Frutos de la adoración y de la Adoración Perpetua
La Adoración aporta ante todo llegar
a la intimidad con el Señor y ahondar tal intimidad. Para ningún adorador Jesús
es un extraño. La Adoración permite vivir más intensamente, con mayor
participación, las celebraciones eucarísticas.
Quien adora encuentra paz, una paz desconocida para el mundo.
Son muchísimos los testimonios en ese sentido. Personas que nunca pisaron una
iglesia y que de pronto por alguna circunstancia o porque el Señor las atrajo
entraron a la capilla de adoración y encontraron la paz para ellos desconocida,
la que sólo puede dar el Señor.
La capilla de adoración perpetua ofrece a todos una estación
para detenerse en el camino frenético de la vida. Les ofrece un espacio para
reflexionar y dejarse interpelar por la presencia del Dios que nos ha creado y
que nos salva.
La capilla siempre disponible es espacio de encuentro y de
reposo en el camino, porque allí está Aquél que nos ofrece la paz verdadera, no
como la que nos ofrece el mundo.
Resulta asombroso ver cuántas personas anónimas pasan y se
detienen en la silenciosa capilla en la que el Santísimo está siempre expuesto
y transcurren un tiempo considerable, inmersas en su mundo interior. Muchas
veces se trata de personas que vienen de lugares muy distantes, aún de no
católicos, o invitadas por amigos. Muchas entran “porque sí, por azar” y se ven
atraídas por el poder invisible e irresistible del Señor.
Otro beneficio que se da donde la adoración perpetua es
establecida es el servicio de orientación espiritual y de confesiones.
La adoración eucarística en general, y la perpetua en
particular, favorecen la participación del sacrificio eucarístico en la Misa en
la medida en que la adoración significa permanencia con Aquel a quien se ha
encontrado en la comunión sacramental.
Mediante la adoración perpetua se descubre y promueve la unidad
en torno a Jesucristo Eucaristía al volverse los adoradores conscientes de
formar parte de una fraternidad eucarística, de cada uno ser un eslabón de la
cadena ininterrumpida de adoración.
Los frutos son incontables: de conversión, de salvación, de
sanación de viejas heridas, de perdón, de reconciliación, nacimiento de
vocaciones a la vida religiosa o al matrimonio.
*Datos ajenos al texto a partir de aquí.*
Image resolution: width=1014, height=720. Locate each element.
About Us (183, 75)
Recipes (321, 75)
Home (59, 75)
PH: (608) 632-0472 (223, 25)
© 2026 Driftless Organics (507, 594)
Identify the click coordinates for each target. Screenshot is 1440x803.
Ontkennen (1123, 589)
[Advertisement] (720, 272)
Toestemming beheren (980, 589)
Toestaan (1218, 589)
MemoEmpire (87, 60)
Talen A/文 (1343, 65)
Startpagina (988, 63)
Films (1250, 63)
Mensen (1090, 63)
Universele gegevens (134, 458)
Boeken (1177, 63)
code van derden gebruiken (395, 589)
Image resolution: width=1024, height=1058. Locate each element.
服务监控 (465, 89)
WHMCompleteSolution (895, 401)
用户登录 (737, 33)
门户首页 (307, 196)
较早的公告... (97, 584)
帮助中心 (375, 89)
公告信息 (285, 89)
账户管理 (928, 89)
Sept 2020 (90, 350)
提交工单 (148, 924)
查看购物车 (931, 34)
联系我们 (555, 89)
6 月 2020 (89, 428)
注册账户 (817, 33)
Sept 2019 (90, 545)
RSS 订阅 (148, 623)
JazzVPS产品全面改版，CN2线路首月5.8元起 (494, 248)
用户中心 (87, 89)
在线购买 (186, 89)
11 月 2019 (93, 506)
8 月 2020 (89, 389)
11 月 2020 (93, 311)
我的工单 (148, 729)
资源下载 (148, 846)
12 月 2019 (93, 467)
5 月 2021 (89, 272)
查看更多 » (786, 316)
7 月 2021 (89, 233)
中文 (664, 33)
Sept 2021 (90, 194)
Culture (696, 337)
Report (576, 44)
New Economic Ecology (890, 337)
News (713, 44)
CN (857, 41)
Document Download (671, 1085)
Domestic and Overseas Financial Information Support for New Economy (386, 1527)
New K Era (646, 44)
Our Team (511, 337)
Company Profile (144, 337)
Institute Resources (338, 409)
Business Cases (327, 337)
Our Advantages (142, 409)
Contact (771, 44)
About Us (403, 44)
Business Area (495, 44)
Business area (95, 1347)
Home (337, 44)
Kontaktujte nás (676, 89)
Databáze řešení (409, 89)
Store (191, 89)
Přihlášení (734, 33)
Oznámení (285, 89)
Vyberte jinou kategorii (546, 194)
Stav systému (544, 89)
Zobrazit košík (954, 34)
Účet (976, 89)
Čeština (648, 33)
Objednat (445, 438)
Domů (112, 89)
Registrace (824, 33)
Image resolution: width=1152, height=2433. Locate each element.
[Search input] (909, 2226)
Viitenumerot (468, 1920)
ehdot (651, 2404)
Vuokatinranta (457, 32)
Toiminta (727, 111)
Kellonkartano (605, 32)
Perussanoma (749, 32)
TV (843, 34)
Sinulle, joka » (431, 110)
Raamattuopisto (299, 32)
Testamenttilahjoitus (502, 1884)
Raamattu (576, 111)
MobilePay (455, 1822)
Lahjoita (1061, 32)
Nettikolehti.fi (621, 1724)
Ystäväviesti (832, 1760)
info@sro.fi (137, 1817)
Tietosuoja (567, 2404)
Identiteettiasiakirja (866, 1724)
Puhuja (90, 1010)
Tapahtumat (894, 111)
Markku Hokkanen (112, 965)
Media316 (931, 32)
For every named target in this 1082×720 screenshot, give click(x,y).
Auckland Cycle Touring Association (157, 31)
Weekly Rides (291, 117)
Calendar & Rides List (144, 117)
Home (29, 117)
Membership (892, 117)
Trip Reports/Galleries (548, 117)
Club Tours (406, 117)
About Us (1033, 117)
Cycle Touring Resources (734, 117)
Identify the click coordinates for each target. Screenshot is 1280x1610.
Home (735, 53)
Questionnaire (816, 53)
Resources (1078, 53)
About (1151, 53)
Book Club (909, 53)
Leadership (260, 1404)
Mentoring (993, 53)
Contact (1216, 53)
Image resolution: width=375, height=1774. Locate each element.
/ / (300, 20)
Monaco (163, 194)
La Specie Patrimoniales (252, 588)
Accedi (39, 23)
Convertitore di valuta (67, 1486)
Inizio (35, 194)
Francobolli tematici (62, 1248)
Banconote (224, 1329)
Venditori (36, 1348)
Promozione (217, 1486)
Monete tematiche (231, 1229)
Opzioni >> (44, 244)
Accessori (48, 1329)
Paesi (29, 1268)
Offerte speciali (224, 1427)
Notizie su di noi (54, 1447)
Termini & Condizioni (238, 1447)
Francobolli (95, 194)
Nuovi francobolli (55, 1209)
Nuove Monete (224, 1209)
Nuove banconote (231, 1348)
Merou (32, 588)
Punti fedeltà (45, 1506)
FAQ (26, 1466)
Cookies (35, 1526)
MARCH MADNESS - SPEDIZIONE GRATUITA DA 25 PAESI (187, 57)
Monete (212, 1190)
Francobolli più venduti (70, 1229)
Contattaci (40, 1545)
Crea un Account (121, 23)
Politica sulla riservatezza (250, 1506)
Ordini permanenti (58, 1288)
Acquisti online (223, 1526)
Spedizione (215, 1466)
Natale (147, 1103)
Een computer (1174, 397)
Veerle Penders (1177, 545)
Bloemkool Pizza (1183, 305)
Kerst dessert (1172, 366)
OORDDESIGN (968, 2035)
Ya Juan Pablo II en su encíclica Ecclesia de Eucharistia decía: “El culto a la Eucaristía fuera
de la Misa es de inestimable valor en la vida de la Iglesia...Es bello quedarse
con Él e inclinados sobre su pecho, como el discípulo predilecto, ser tocados
por el amor infinito de su corazón... Hay una necesidad renovada de permanecer
largo tiempo, en conversación espiritual, en adoración silenciosa, en actitud
de amor, ante Cristo presente en el Santísimo Sacramento”. Y agregaba:
“¡Cuántas veces, mis queridos hermanos y hermanas, he hecho esta experiencia y
de ella he sacado fuerzas, consuelo, sostén!” (EE n.25).
Hoy, más que nunca, debemos recuperar todo el respeto y el amor
hacia la Eucaristía y para ello empezar con tomar conciencia del infinito bien
que se nos ha dado. El Magisterio de la Iglesia insiste en –como decía el Juan
Pablo II en su Carta apostólica sobre el año eucarístico 2004- recuperar el
“estupor eucarístico”. La rutina de las celebraciones hace que se pierda ese
estupor, ese asombro por el mayor don que Dios nos ha hecho luego de su
Encarnación y consecuenta con ella y con su sacrificio redentor.